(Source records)
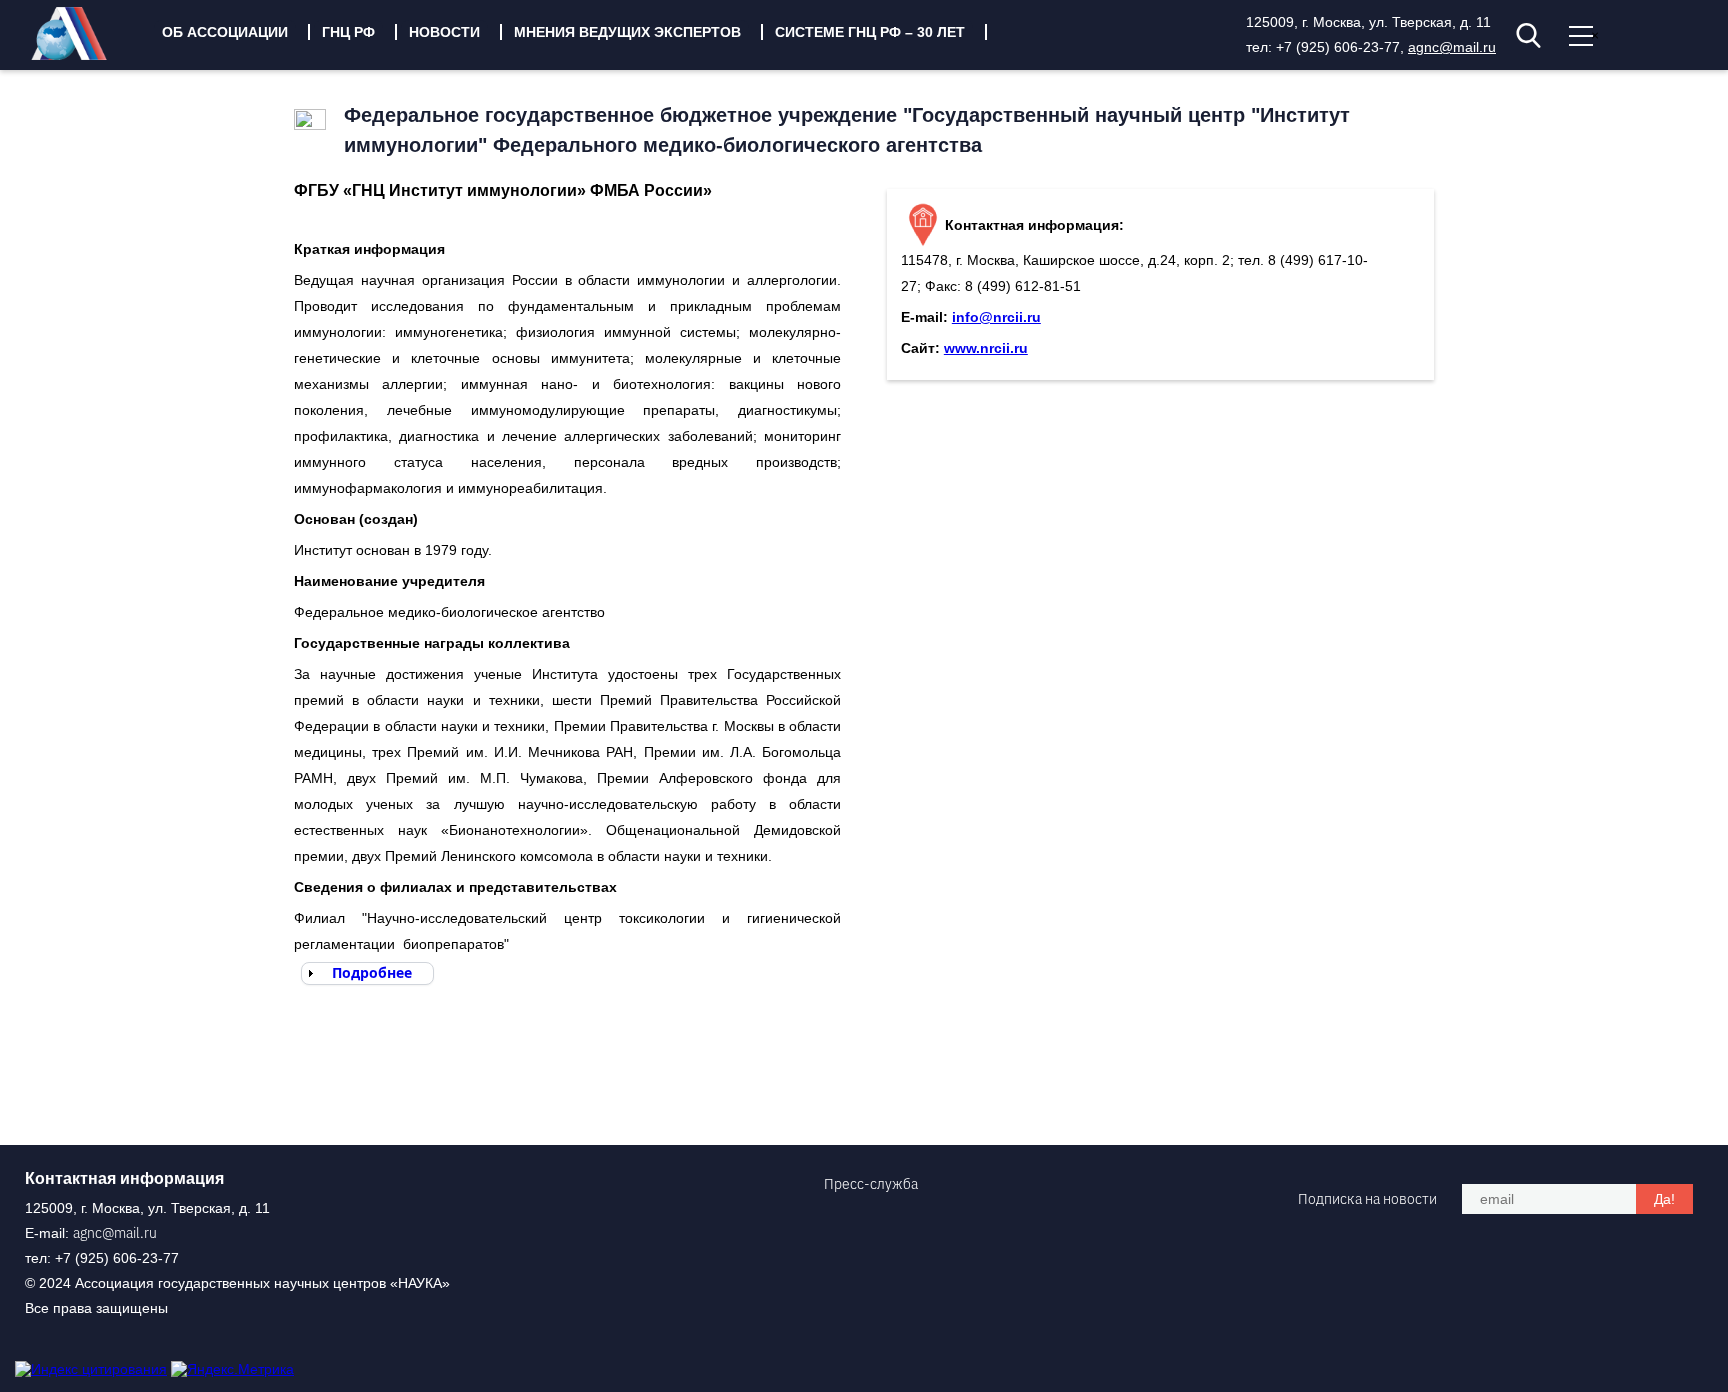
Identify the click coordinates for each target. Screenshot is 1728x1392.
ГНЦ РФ (348, 32)
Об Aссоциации (225, 32)
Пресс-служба (871, 1184)
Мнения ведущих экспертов (627, 32)
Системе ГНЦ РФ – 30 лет (870, 32)
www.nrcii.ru (986, 348)
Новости (444, 32)
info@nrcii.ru (996, 317)
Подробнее (372, 972)
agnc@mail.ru (1452, 47)
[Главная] (84, 55)
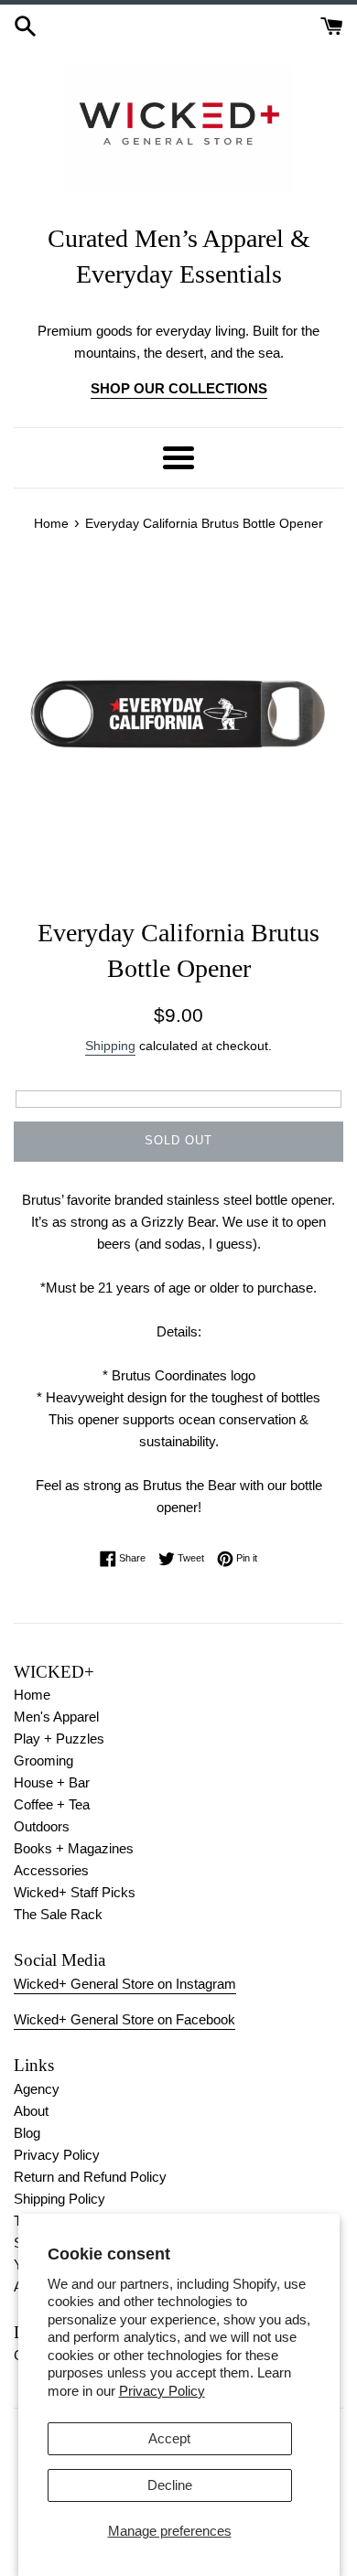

▶ **Required action**
What is needed is an exact copy of every entry, with the pictures removed.

▶ **Answer for the task**
Identify the click coordinates for each target. Screenshot is 1728x1392.
ГНЦ РФ (348, 32)
Об Aссоциации (225, 32)
Пресс-служба (871, 1184)
Мнения ведущих экспертов (627, 32)
Системе ГНЦ РФ – 30 лет (870, 32)
www.nrcii.ru (986, 348)
Новости (444, 32)
info@nrcii.ru (996, 317)
Подробнее (372, 972)
agnc@mail.ru (1452, 47)
[Главная] (84, 55)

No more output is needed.